27700

Using R to scrape Indian health survey data from PDFs

Aim

I want to be able to create a map of district-level child malnutrition data for India. This data is available online at the National Family Health Survey website, but unfortunately the data is only available in PDF form and the website is often offline. It would be useful to have the data in table format and stored locally so that it can be used in GIS software.

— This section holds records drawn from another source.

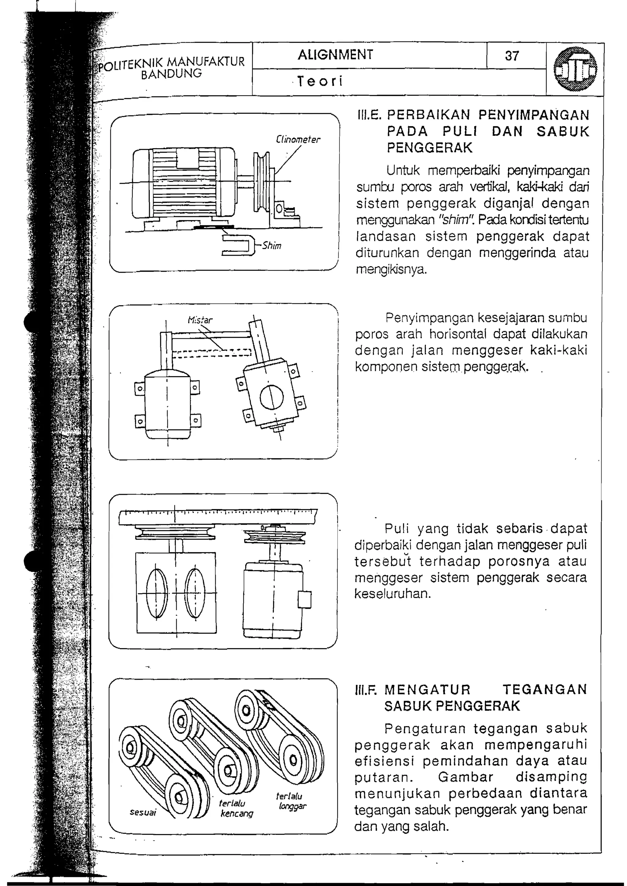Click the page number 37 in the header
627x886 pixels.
click(512, 56)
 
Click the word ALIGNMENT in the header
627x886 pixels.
click(335, 54)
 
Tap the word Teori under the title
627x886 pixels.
click(320, 81)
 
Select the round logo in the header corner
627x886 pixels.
click(575, 69)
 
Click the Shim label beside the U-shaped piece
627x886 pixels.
click(272, 246)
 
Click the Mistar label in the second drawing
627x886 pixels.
click(200, 320)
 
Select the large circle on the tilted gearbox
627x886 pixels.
click(272, 397)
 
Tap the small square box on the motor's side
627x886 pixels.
click(305, 599)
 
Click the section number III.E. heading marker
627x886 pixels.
click(369, 115)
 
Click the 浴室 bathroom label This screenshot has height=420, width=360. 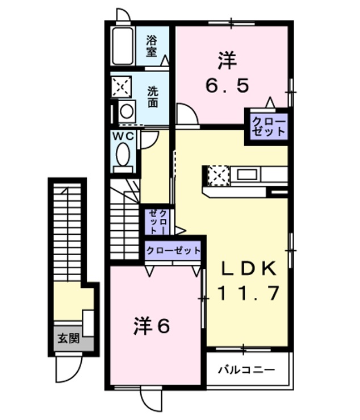pyautogui.click(x=151, y=45)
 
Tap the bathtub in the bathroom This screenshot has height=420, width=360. pyautogui.click(x=123, y=45)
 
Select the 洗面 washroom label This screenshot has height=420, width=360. pyautogui.click(x=153, y=97)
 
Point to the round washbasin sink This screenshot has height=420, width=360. pyautogui.click(x=127, y=110)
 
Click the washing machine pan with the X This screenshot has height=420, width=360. pyautogui.click(x=121, y=86)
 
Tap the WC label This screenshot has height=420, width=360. pyautogui.click(x=122, y=136)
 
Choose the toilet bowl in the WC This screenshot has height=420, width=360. pyautogui.click(x=122, y=154)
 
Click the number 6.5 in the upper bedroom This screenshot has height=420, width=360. pyautogui.click(x=227, y=85)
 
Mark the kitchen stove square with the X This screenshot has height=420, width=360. pyautogui.click(x=218, y=175)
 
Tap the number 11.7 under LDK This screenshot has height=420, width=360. pyautogui.click(x=248, y=293)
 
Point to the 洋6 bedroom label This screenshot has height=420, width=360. pyautogui.click(x=152, y=326)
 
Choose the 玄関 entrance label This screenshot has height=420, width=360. pyautogui.click(x=68, y=339)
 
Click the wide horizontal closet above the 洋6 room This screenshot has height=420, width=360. pyautogui.click(x=173, y=250)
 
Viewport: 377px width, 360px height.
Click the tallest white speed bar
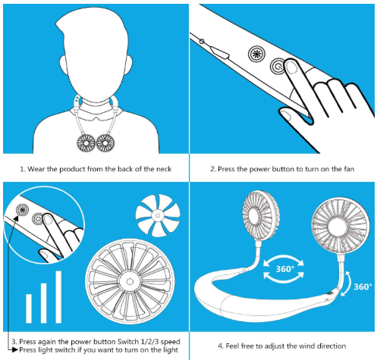tap(58, 297)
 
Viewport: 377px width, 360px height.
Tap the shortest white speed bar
tap(29, 308)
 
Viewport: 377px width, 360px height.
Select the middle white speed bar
tap(44, 303)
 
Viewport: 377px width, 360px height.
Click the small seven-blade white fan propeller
tap(158, 215)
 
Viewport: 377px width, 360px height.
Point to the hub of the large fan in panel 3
tap(130, 281)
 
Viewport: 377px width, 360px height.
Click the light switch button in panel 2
tap(256, 54)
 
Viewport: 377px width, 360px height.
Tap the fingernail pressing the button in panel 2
tap(292, 67)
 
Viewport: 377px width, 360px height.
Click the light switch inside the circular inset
tap(23, 210)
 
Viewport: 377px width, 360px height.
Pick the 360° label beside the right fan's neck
tap(363, 286)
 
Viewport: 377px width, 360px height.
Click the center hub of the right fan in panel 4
tap(338, 227)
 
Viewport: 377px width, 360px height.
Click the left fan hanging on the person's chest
tap(86, 143)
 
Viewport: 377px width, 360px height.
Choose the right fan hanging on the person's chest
tap(105, 143)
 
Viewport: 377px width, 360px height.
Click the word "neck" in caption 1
tap(164, 169)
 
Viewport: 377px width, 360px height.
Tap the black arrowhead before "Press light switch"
tap(16, 350)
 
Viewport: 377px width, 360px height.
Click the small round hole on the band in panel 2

If there were just a handful of data sheets to get data from, it would be easier to just copy the data by hand into a spreadsheet or add directly into GIS software. However, India has 33 states and over 600 districts, so clearly it would take too long to download each PDF and then copy out the data - I needed to find a way to automate this process.

I wrote this script while learning R and trying to solve this particular problem. There was quite a lot of trial and error involved, and I didn't follow software engineering practices so the code could be improved. However, it works for what I needed and hopefully makes sense to you reading it. I've included footnotes for each section with links to the pages that helped me solve each step.

Automating the process

Set-up

To begin, let's load the necessary libraries.

library(tidyverse)
library(stringr)
library(tabulizer)
library(rvest)

Scrape web pages

The National Family Health Survey website has a page for district fact-sheets for the 2015-16 survey that allows you to click through two sets of menus to get to the PDFs. First you select the state and then the district, which downloads the data sheet for that district.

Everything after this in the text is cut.